As três empresas também devem promover um diagnóstico do meio ambiente psicossocial do trabalho, instituir um canal de denúncias e uma comissão para investigar possíveis casos de assédio moral e abuso de poder nas instituições e desenvolver campanhas de combate ao assédio moral no trabalho.
Caso não cumpram as ordens judiciais, deverão pagar multa de R$ 50 mil para cada obrigação descumprida.
Histórico de denúncias
A decisão da 2ª Vara do Trabalho de Três Lagoas veio após uma série de denúncias nos últimos anos junto ao Ministério Público do Trabalho de Mato Grosso do Sul (MPT-MS).
Em 2019, o MPT-MS tomou conhecimento de denúncias de assédio moral e discriminação contra trabalhadores brasileiros da empresa.
Em depoimento, o autor da denúncia disse ter visto os trabalhadores serem “chamados de preguiçosos e ladrões, além de sofrerem maus tratos, desrespeito verbal, racismo e inclusive agressões físicas”. Ex-funcionários foram ouvidos e confirmaram as agressões ao MPT-MS.
No ano seguinte, o Sindicato dos Trabalhadores nas Indústrias da Construção Pesada (SINTIESPAV-MS) informou ao MPT descumprimentos de normas trabalhistas e outros casos de assédio moral nas obras da barragem de Jupiá.
O Ministério solicitou então à Superintendência Regional do Trabalho que fizesse uma inspeção no canteiro de obras em Três Lagoas.

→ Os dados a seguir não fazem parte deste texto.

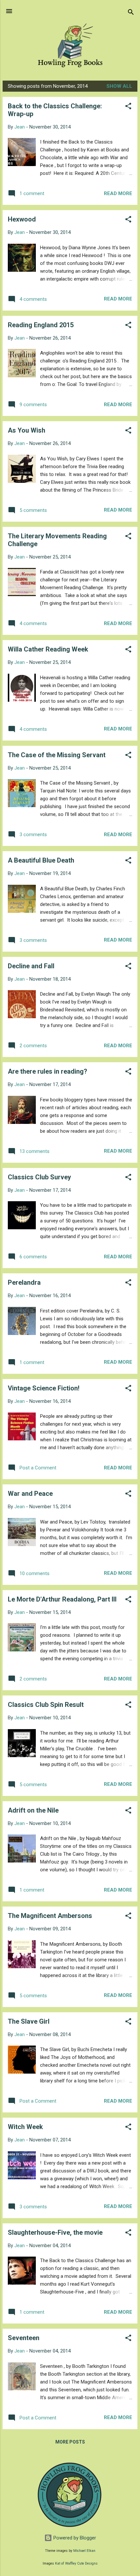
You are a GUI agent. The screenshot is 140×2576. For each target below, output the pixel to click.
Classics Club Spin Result (46, 1705)
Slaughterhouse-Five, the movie (55, 2232)
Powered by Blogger (74, 2538)
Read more (118, 193)
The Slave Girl (28, 2021)
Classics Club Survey (39, 1177)
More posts (70, 2442)
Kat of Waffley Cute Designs (76, 2563)
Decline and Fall (31, 966)
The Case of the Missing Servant (56, 755)
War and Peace (30, 1493)
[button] (128, 107)
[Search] (131, 13)
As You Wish (26, 430)
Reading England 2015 (41, 325)
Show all (119, 86)
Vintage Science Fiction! (43, 1388)
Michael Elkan (84, 2551)
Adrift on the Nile (33, 1810)
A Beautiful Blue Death (41, 860)
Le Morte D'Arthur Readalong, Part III (62, 1599)
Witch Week (25, 2127)
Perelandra (24, 1282)
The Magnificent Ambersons (50, 1916)
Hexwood (22, 219)
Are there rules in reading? (47, 1071)
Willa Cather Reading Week (48, 649)
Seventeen (23, 2338)
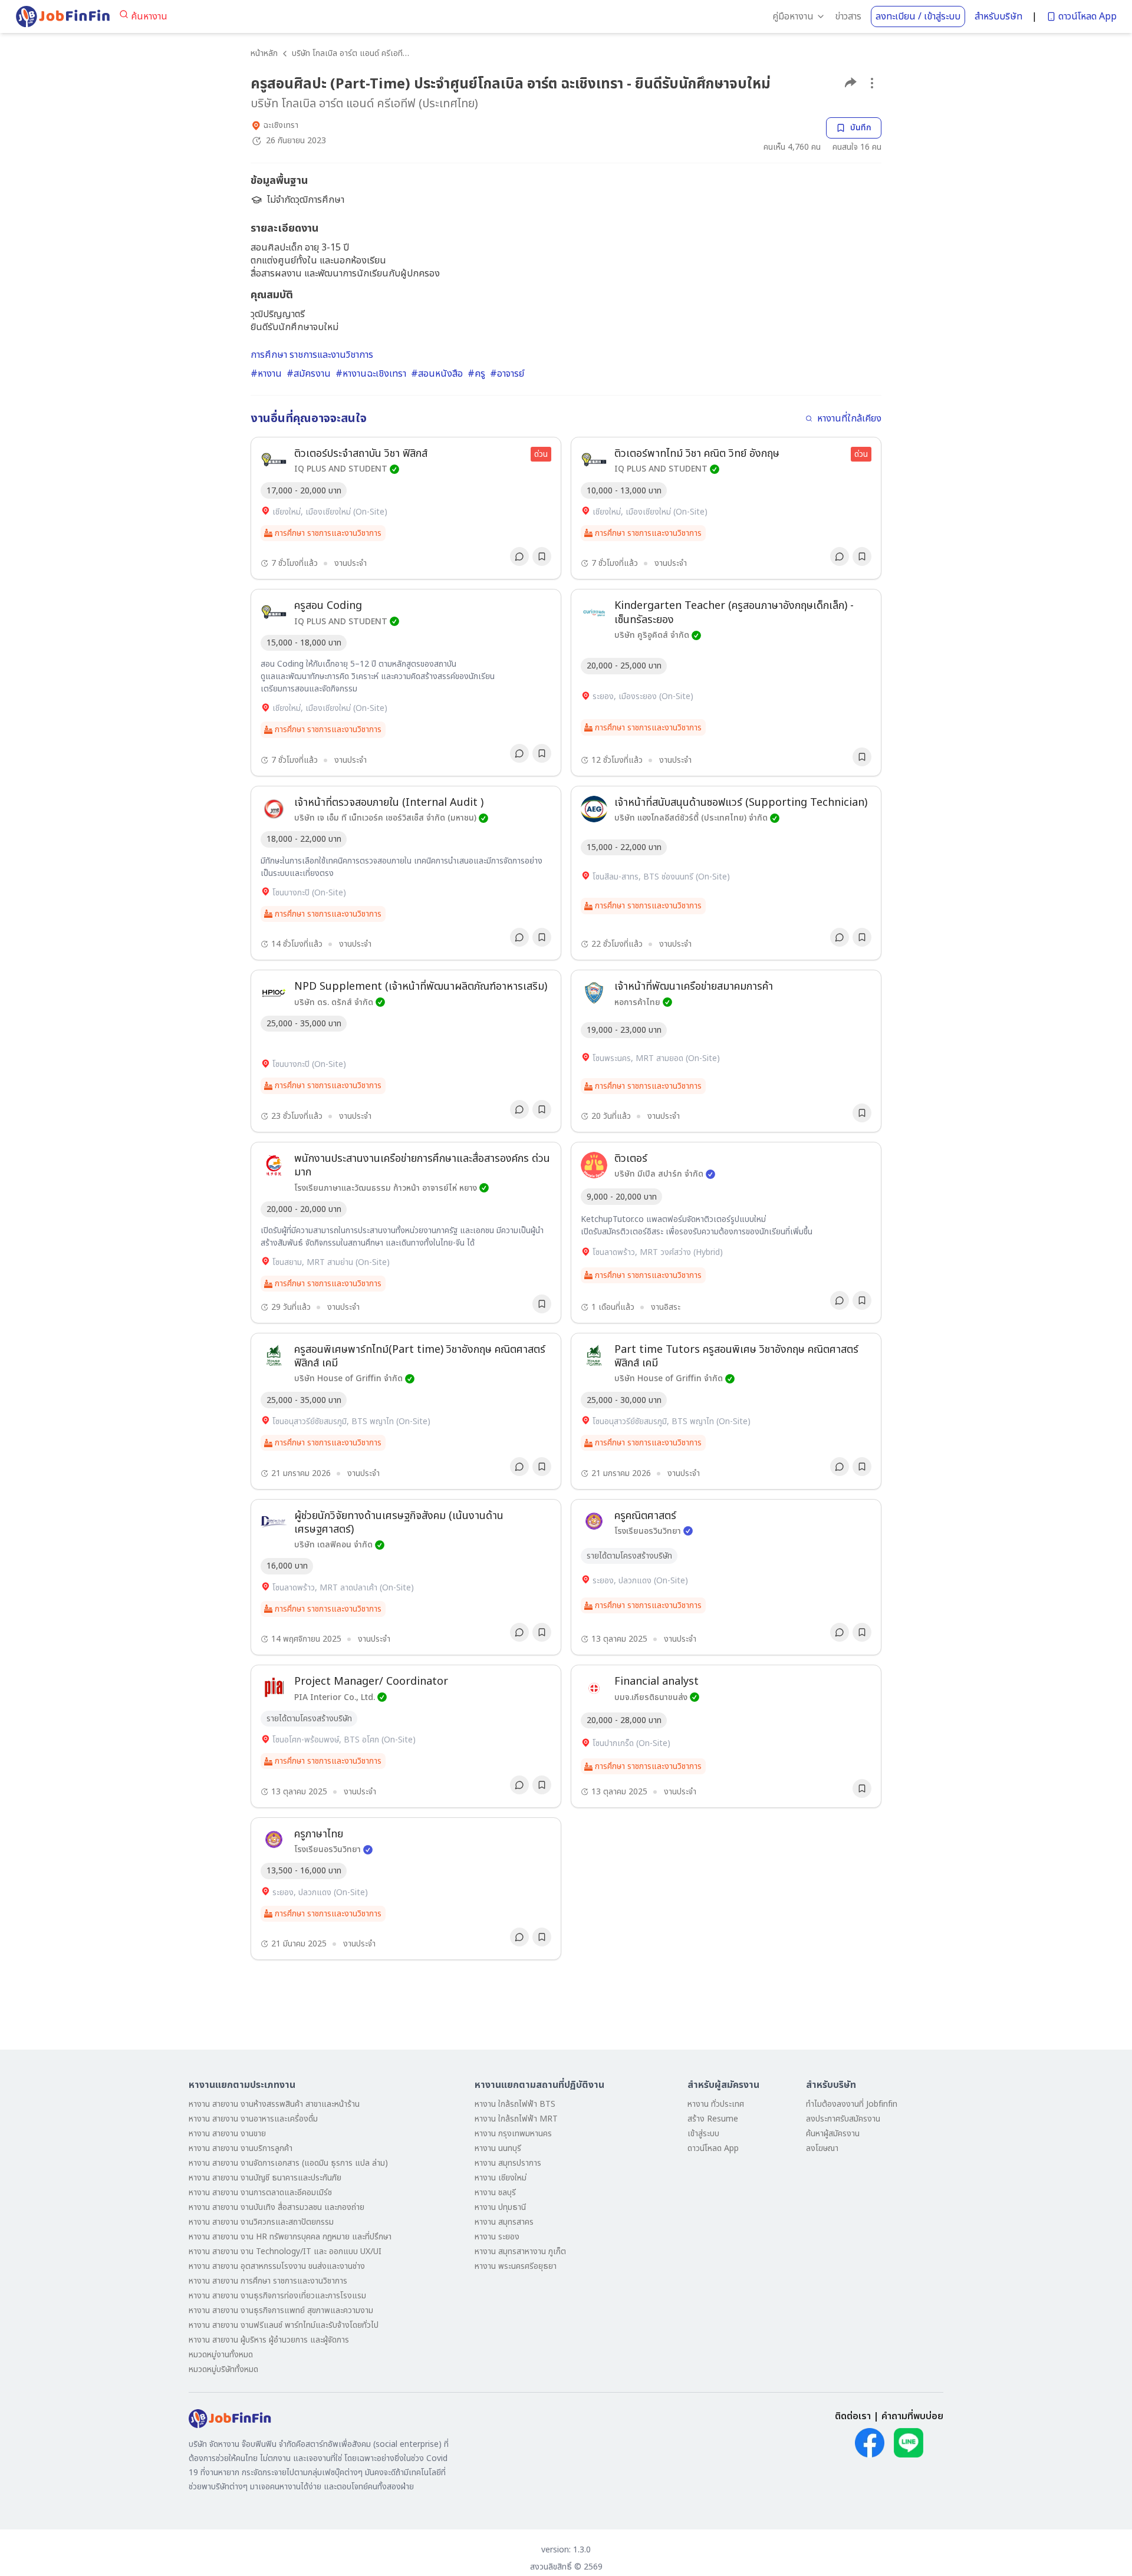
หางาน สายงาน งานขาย (227, 2133)
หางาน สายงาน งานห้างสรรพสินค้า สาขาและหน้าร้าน (274, 2104)
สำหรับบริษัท (998, 16)
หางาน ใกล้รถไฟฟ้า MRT (516, 2119)
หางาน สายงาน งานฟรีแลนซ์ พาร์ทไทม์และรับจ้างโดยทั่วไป (284, 2325)
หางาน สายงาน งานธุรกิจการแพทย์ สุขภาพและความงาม (281, 2310)
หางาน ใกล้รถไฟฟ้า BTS (515, 2104)
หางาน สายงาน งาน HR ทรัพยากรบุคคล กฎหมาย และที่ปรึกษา (290, 2237)
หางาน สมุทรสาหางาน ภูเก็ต (520, 2251)
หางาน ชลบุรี (495, 2192)
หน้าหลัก (264, 53)
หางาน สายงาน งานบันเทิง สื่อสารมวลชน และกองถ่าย (276, 2207)
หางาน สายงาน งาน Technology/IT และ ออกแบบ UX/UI (285, 2251)
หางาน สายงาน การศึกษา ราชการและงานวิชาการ (268, 2281)
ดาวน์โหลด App (1087, 16)
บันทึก (860, 127)
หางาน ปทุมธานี (500, 2207)
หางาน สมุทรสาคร (504, 2222)
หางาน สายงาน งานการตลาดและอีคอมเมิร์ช (260, 2192)
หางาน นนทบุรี (498, 2148)
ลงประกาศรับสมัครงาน (843, 2119)
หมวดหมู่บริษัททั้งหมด (223, 2369)
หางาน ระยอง (497, 2237)
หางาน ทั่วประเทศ (715, 2104)
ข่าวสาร (848, 16)
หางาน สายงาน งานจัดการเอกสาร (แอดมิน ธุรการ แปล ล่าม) (288, 2163)
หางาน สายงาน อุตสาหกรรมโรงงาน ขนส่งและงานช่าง (277, 2266)
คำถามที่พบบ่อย (912, 2416)
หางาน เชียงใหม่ (500, 2178)
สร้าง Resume (712, 2119)
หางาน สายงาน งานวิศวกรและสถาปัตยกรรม (261, 2222)
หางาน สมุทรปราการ (508, 2163)
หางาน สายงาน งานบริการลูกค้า (240, 2148)
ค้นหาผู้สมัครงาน (833, 2133)
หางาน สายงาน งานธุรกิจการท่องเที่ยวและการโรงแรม (277, 2296)
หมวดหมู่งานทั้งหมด (221, 2354)
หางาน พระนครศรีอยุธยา (516, 2266)
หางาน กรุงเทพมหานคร (513, 2133)
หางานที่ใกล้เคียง (849, 418)
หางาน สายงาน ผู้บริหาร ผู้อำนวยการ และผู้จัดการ (269, 2340)
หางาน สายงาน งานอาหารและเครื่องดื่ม (253, 2119)
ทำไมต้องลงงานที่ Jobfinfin (851, 2104)
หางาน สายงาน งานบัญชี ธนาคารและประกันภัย (265, 2178)
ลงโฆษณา (822, 2148)
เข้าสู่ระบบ (703, 2133)
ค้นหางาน (149, 16)
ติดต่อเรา (853, 2416)
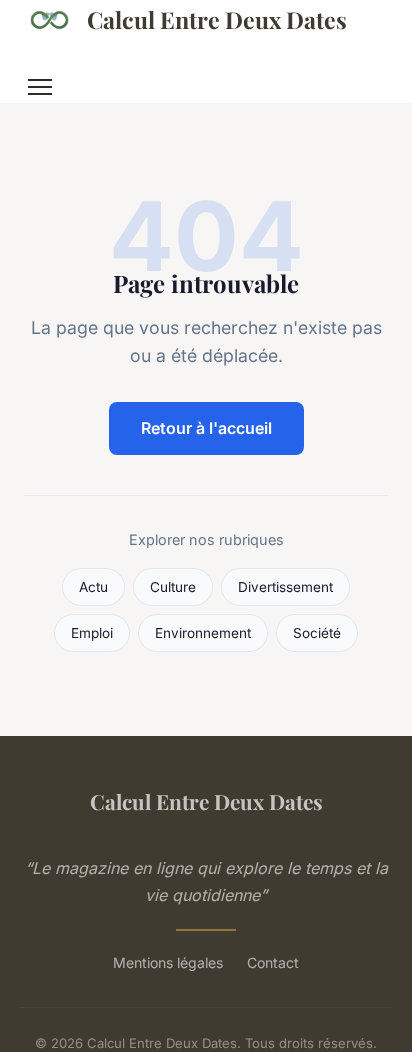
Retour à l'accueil (206, 428)
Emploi (92, 633)
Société (317, 633)
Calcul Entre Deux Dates (217, 19)
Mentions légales (168, 962)
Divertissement (285, 587)
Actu (93, 587)
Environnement (203, 633)
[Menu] (40, 87)
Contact (273, 962)
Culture (173, 587)
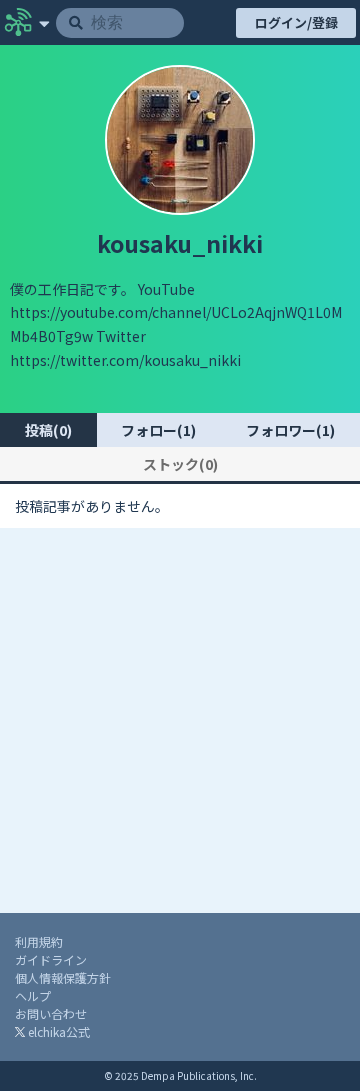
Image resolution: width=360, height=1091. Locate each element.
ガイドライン (51, 959)
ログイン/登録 (296, 22)
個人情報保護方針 (63, 977)
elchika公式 (57, 1031)
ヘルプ (33, 995)
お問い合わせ (51, 1013)
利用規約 (39, 941)
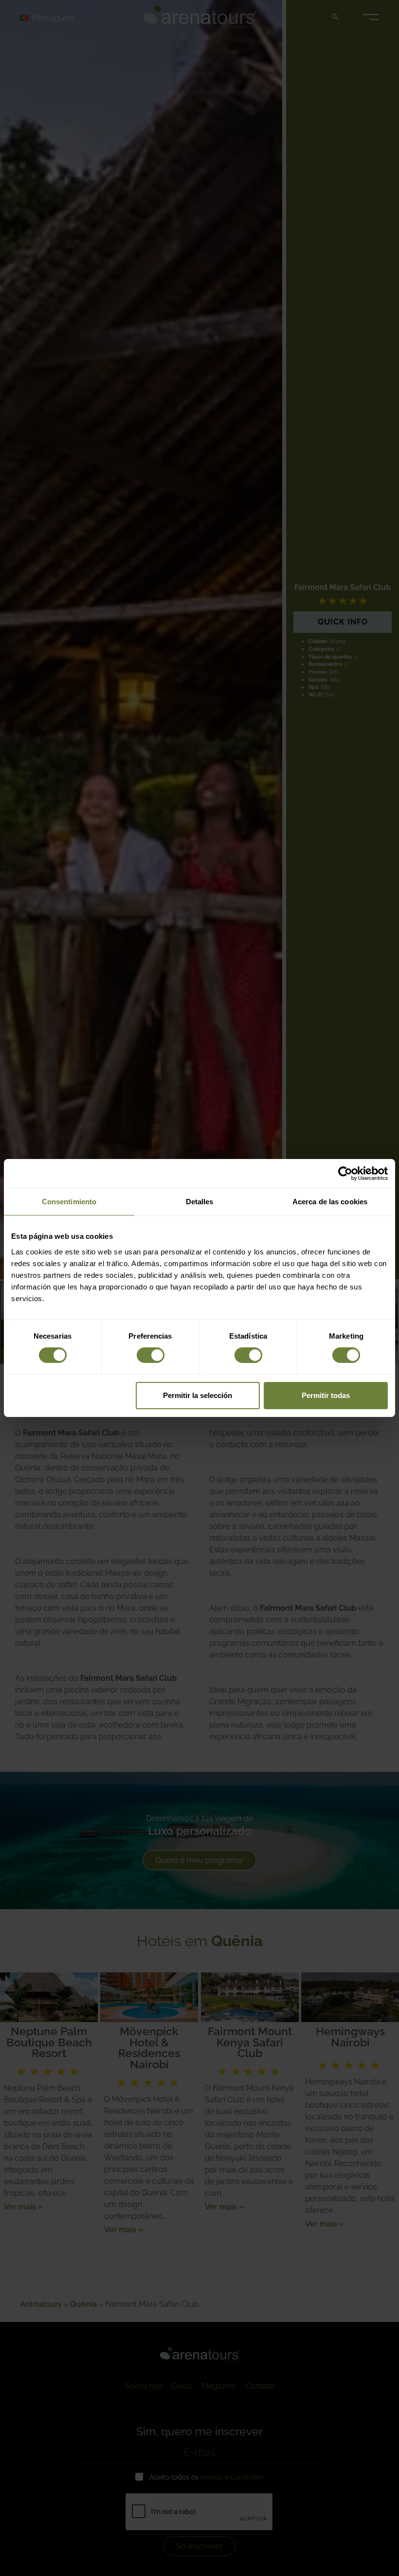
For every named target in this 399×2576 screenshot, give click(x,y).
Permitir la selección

No local, foi aplicado um questionário aos trabalhadores, onde a maioria afirmou ter sofrido tratamento diferenciado por ser brasileiro ou presenciado agressões físicas, maus tratos e casos de discriminação racial, aponta o MPT-MS.
De acordo com o Ministério do Trabalho, quando souberam das denúncias contra a PowerChina Brasil, as empresas Rio Paraná e China Three comunicaram que “solicitaram diversas providências às empresas terceirizadas, bem como bloquearam o acesso das pessoas investigadas nas denúncias ao canteiro de obras, até a apuração dos fatos, dentre outras medidas”.
Em julho de 2021, o MPT-MS afirma ter proposto um Termo de Ajustamento de Conduta à empresa PowerChina Brasil. “Porém a empresa se manifestou no sentido de que não exista interesse na formalização do acordo por entender que já estava cumprindo com as obrigações relacionadas a assédio moral e discriminação, que iria suspender suas atividades no Brasil até outubro daquele ano – com desmobilização total de seus 102 funcionários – e por questões financeiras”, detalha o Ministério.
“Restou apurado pelo MPT que a empresa PowerChina e suas tomadoras de serviço permitiram e foram coniventes com uma estrutura organizacional e de gestão amparada em assédio moral, agressão física e verbal e coação com base na origem, raça e cor, praticada por supervisores chineses em desfavor de empregados brasileiros”, pontua a procuradora do Trabalho Claudia Fernanda Noriler Silva.
O g1 procurou as empresas PowerChina Brasil, Rio Paraná Energia S.A. e China Three Gorges Brasil Energia Ltda., mas até a publicação desta matéria não obteve retorno.